Term Vector
What it is
A term vector is a stored per-document summary of what the analysis chain produced for a field. For each document, it records:
- Which terms appeared (the term text after analysis)
- The frequency of each term in that document
- Optionally: the position of each occurrence and the character offsets in the original string
Term vectors are the closest thing to a stored forward index in Lucene. They make it possible to inspect the analysed content of a specific document — answering “what terms does document D42 contain?” without scanning the entire inverted index.
How it works
Term vectors are enabled per-field in the schema:
"body": {
"type": "text",
"term_vector": "with_positions_offsets"
}
Options:
| Setting | Stores |
|---|---|
no |
Nothing (default) |
yes |
Terms and frequencies only |
with_positions |
Terms, frequencies, and token positions |
with_offsets |
Terms, frequencies, and character offsets |
with_positions_offsets |
All of the above |
At index time, the term vector for each document is written to a .tvx / .tvd file in the Lucene segment.
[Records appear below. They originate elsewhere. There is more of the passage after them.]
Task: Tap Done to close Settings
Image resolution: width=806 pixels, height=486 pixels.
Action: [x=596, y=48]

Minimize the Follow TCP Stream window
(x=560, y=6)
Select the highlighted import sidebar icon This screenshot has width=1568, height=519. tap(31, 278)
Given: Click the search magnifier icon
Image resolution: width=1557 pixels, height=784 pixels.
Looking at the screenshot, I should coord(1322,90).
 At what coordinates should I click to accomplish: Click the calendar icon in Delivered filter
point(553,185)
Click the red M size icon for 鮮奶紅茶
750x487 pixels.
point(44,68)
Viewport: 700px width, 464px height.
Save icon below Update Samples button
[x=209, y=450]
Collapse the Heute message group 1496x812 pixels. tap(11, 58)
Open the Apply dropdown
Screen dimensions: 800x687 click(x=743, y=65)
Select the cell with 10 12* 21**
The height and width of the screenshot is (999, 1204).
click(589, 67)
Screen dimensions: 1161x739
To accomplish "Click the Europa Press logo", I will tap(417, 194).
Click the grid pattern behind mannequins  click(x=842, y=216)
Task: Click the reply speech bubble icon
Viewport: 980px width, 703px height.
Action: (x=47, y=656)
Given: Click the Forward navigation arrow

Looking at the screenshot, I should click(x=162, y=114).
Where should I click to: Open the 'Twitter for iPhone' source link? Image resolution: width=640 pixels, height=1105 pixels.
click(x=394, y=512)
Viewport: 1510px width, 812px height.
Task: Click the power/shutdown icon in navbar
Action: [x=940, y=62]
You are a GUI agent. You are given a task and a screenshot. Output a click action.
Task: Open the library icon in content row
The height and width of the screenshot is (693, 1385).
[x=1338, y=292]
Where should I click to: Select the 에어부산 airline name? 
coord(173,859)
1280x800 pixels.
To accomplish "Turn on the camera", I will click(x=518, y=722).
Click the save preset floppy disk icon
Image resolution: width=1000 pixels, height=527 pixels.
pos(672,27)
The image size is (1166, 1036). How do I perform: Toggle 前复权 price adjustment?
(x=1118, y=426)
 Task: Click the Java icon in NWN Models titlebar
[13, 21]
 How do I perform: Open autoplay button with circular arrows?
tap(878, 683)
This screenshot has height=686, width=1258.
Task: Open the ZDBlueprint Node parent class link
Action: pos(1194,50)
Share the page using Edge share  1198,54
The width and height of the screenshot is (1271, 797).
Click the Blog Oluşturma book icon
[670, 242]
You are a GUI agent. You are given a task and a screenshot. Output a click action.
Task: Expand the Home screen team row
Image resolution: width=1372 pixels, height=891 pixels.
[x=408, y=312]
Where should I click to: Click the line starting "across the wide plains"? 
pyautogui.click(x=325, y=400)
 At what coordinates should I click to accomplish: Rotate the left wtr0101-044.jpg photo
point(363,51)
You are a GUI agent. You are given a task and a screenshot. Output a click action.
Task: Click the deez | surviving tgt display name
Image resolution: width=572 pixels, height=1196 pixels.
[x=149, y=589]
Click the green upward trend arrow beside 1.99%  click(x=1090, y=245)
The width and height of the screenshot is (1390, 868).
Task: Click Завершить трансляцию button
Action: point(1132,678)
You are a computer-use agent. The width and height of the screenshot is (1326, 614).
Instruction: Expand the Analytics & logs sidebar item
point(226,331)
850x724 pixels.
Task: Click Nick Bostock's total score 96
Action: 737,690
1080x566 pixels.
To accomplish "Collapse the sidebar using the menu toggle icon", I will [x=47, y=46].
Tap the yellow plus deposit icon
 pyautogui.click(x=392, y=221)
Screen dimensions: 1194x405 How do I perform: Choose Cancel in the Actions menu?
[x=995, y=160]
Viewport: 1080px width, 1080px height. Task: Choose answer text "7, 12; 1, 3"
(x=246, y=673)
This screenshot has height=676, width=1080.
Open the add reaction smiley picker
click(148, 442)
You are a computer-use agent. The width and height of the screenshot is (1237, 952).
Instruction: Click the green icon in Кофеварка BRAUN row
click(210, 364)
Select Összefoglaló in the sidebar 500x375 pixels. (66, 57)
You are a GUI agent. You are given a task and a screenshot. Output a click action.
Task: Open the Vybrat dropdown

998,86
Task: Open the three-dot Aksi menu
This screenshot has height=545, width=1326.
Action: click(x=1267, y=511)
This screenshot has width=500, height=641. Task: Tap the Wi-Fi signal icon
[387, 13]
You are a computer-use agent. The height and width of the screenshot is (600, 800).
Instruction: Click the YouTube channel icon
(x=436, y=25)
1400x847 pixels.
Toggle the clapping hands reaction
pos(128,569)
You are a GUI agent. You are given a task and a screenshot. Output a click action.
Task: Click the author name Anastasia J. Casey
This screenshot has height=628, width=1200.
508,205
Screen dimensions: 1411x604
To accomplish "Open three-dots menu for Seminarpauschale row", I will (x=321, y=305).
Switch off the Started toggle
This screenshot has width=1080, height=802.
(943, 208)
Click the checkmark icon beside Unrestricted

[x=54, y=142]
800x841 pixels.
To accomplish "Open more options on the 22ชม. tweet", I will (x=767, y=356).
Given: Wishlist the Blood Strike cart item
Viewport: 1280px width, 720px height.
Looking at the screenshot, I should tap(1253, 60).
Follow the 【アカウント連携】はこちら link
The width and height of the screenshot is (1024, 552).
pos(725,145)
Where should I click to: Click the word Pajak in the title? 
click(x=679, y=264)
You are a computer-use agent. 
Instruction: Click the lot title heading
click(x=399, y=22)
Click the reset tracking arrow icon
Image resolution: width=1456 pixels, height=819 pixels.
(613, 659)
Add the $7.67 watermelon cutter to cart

Retrieval is by document ID.
In Elasticsearch, term vectors for a document can be retrieved via the _termvectors API:
GET /my-index/_termvectors/42?fields=body
This returns each term, its frequency, and positions/offsets if stored.
[illustrate: a document “The quick brown fox” with its term vector shown — a table with columns: term, frequency, positions, start_offset, end_offset — rows: “brown”(1, [2], 10, 15), “fox”(1, [3], 16, 19), “quick”(1, [1], 4, 9), “the”(1, [0], 0, 3)]
Example
Document D1: "the cat sat on the cat"
Term vector (with positions):
| Term | Freq | Positions |
|---|---|---|
| cat | 2 | [1, 5] |
| on | 1 | [3] |
| sat | 1 | [2] |
| the | 2 | [0, 4] |
This supports:
- Highlighting — character offsets pinpoint where to insert
<em>tags in the original string. - More Like This — high-frequency terms are extracted from the term vector to form a similarity query.
Variants and history
Term vectors have been part of Lucene since early versions. They were the primary mechanism for highlighting before the introduction of the Unified Highlighter (which can reconstruct term positions from the inverted index directly, without requiring stored term vectors).
Real-time term vectors — Elasticsearch supports fetching term vectors at request time, even for fields not configured with stored term vectors. The engine re-analyses the field value on the fly. This is useful for debugging analysis without reindexing.
When to use it
Enable term vectors (with_positions_offsets) when:
- Using the Fast Vector Highlighter — Elasticsearch’s FVH requires stored term vectors; it is faster than the plain highlighter for large fields.
- Implementing More Like This — the
_termvectorsAPI feeds the MLT query with the most representative terms. - Debugging analysis — use
_termvectorsto verify what the index-time analyzer actually produced for a specific document.
Avoid enabling term vectors on fields where they are not needed — they add non-trivial storage overhead (typically 30–50% of the inverted index size for with_positions_offsets).